Beyrouth et Port-au-Prince partagent aujourd’hui l’horreur de la perte humaine à grande échelle et d’une destruction physique apocalyptique.

Les deux villes partagent aussi la force et la résilience de populations courageuses qui ont appris à survivre sous les regards d’un monde trop souvent indifférent.

Solidarité en route

Je connais Port-au-Prince, y ayant séjourné plusieurs fois depuis huit ans, mais je ne suis jamais allée au Liban.

Toutefois mes amis d’origine libanaise — lors de ma jeunesse à Québec, ma ville natale — me dépeignaient Beyrouth comme un petit paradis sur terre : un joyau culturel, environnemental, historique. Le témoignage d’une copine à la suite de son séjour au Sud-Liban en 2012 m’avait également inspirée.

Avec le temps, le soutien d’autrui, la réforme politique, on doit croire en l’avenir, que Beyrouth se relèvera plus forte qu’avant.

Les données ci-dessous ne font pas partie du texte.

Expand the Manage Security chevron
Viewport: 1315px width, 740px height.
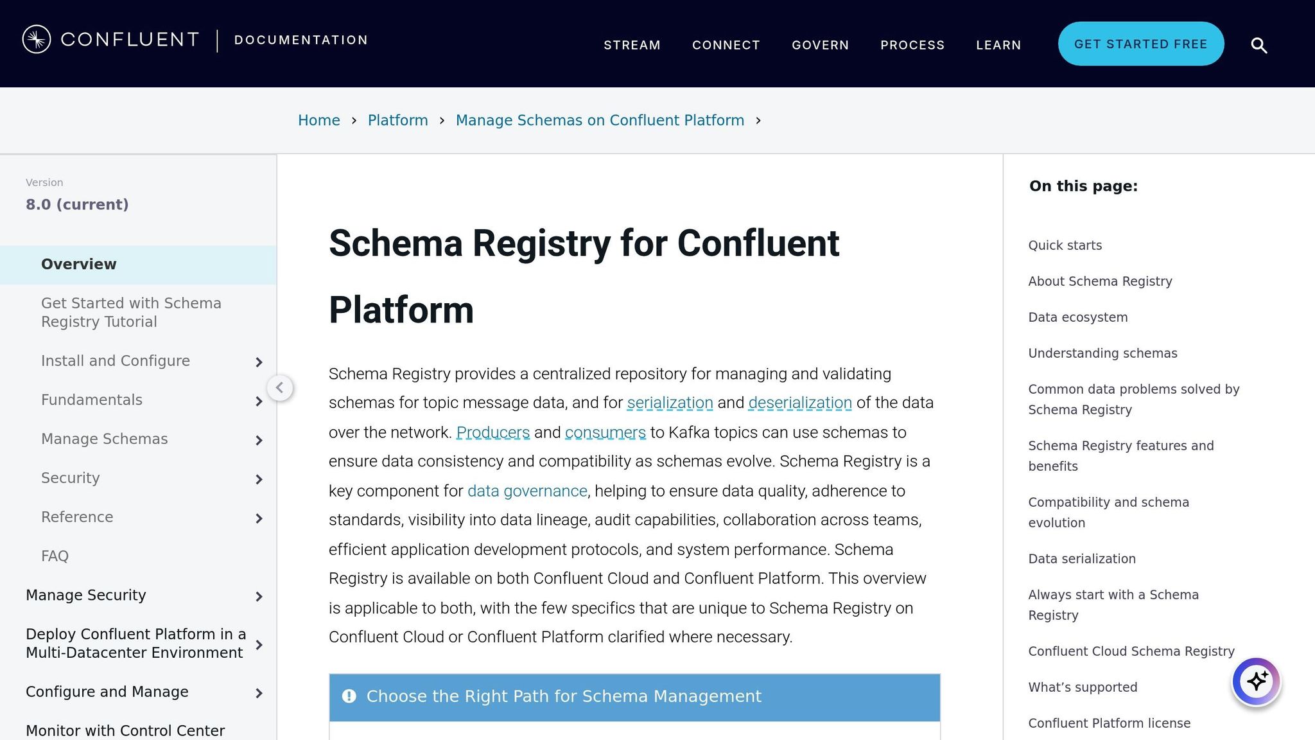point(259,597)
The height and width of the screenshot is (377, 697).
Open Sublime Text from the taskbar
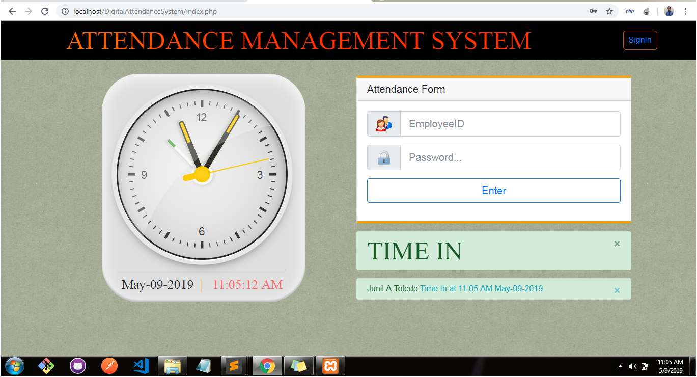(x=236, y=365)
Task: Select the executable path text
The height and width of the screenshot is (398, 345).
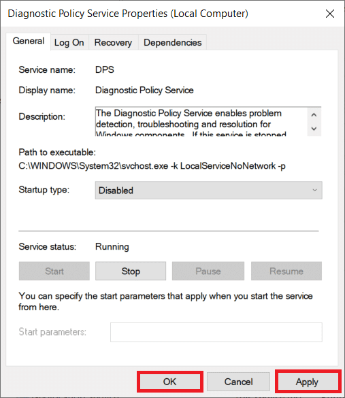Action: 152,166
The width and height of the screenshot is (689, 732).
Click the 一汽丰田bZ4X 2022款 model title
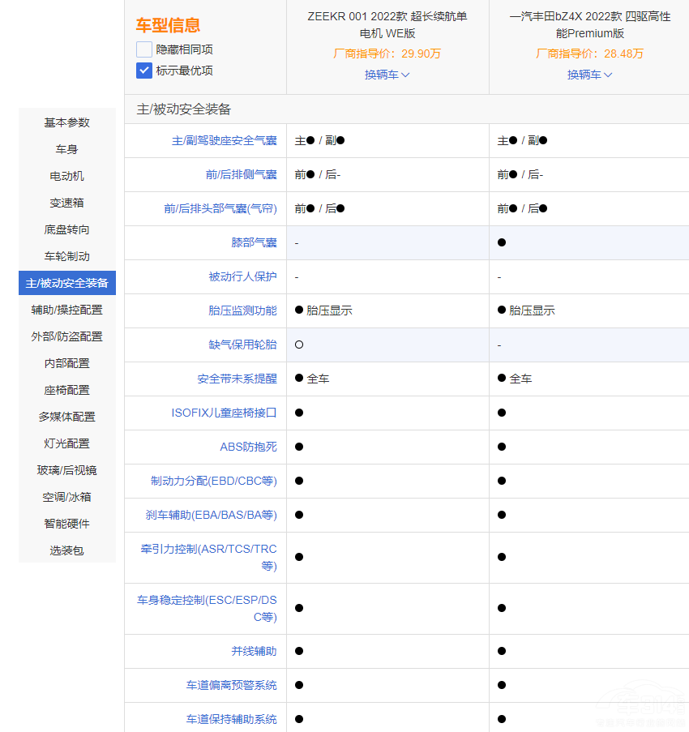[x=590, y=25]
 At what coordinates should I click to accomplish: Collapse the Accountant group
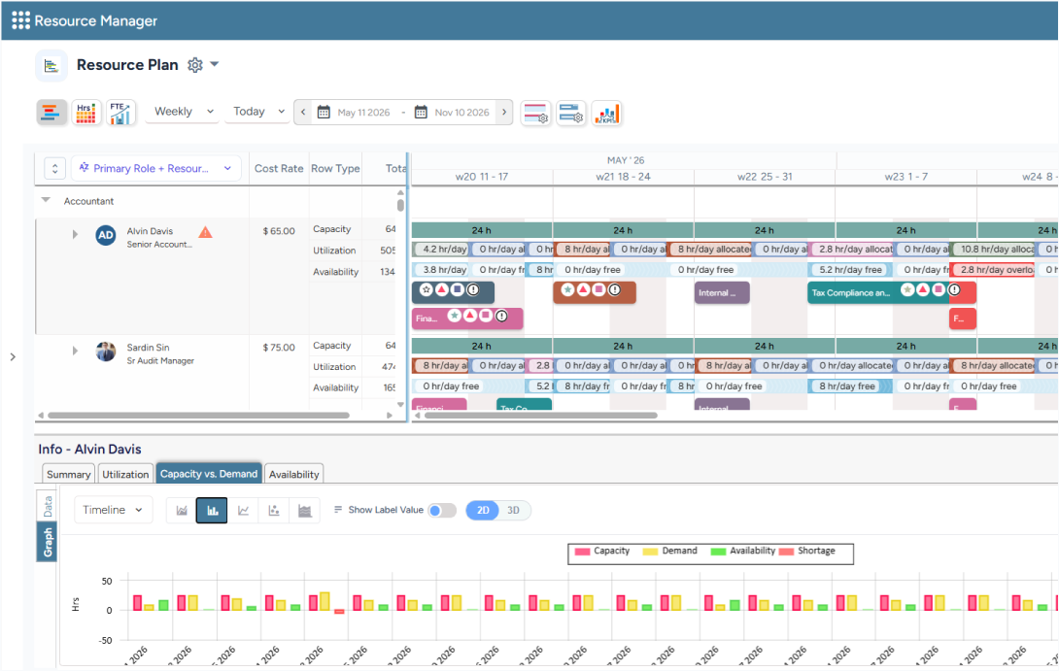tap(46, 200)
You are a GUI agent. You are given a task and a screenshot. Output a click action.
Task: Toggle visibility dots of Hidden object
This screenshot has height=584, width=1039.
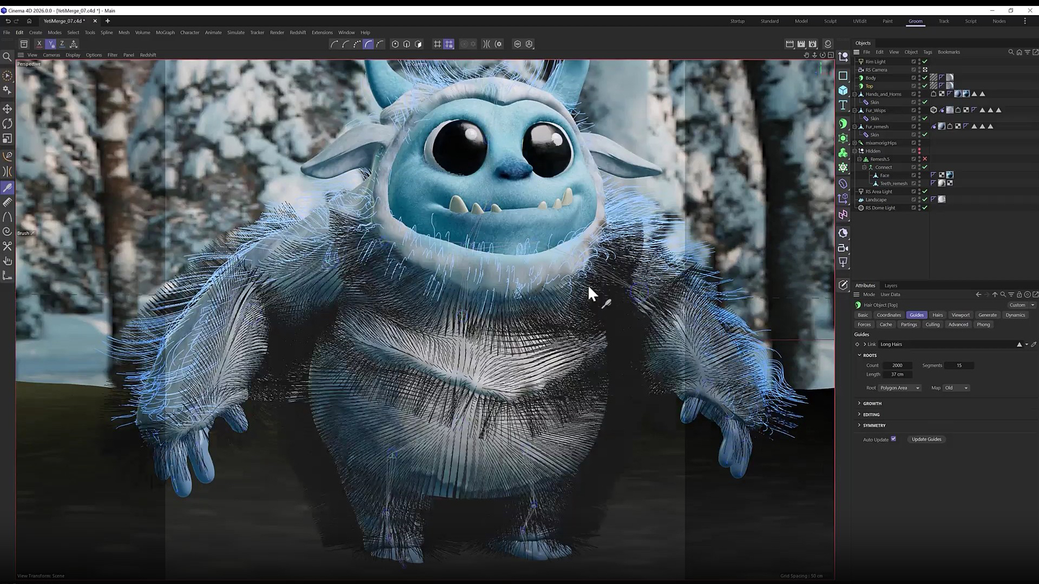coord(919,151)
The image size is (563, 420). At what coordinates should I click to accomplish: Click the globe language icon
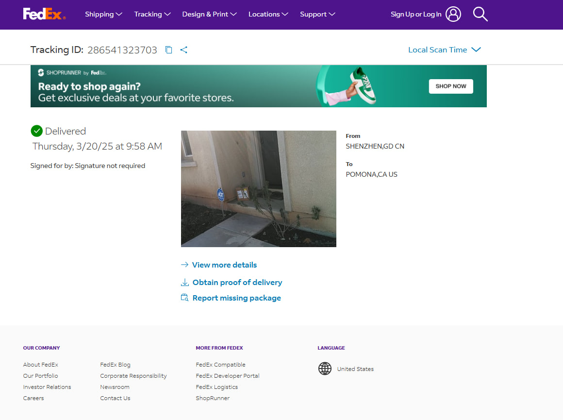[325, 369]

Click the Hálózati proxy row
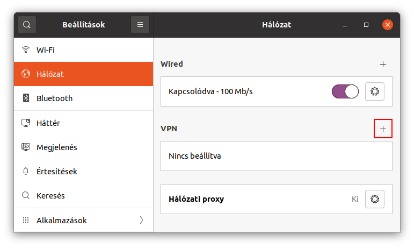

Une mobilisation mondiale de solidarité est déjà en route afin d’apporter l’aide d’urgence indispensable dans un premier temps.

C’est sur le long terme que les défis du soutien financier risquent de se poser, en raison, entre autres, de notre contexte international de crise sanitaire et économique.

Aide d’urgence

Les dons acheminés vers la Croix-Rouge libanaise et à l’endroit d’ONGS libanaises locales fiables sont les moyens les plus sûrs afin de garantir une aide efficace apportée directement auprès de la population touchée par le désastre sur le terrain.

Pour le moment on doit se concentrer sur l’urgence… la réforme politique devra attendre… Surtout ne pas revivre l’échec scandaleux de l’aide internationale auprès de Port-au-Prince...

Plusieurs autres pays en crise aiguë ont également besoin d’aide cruciale : Yemen, Syrie, Somalie, Soudan du Sud, Venezuela… La guerre, la corruption politique, la perception de leur inaptitude à contribuer à l’économie mondiale — sans oublier la pandémie — freinent les engagements internationaux humanitaires.

Un défi sans précédent nous attend en matière de politique étrangère…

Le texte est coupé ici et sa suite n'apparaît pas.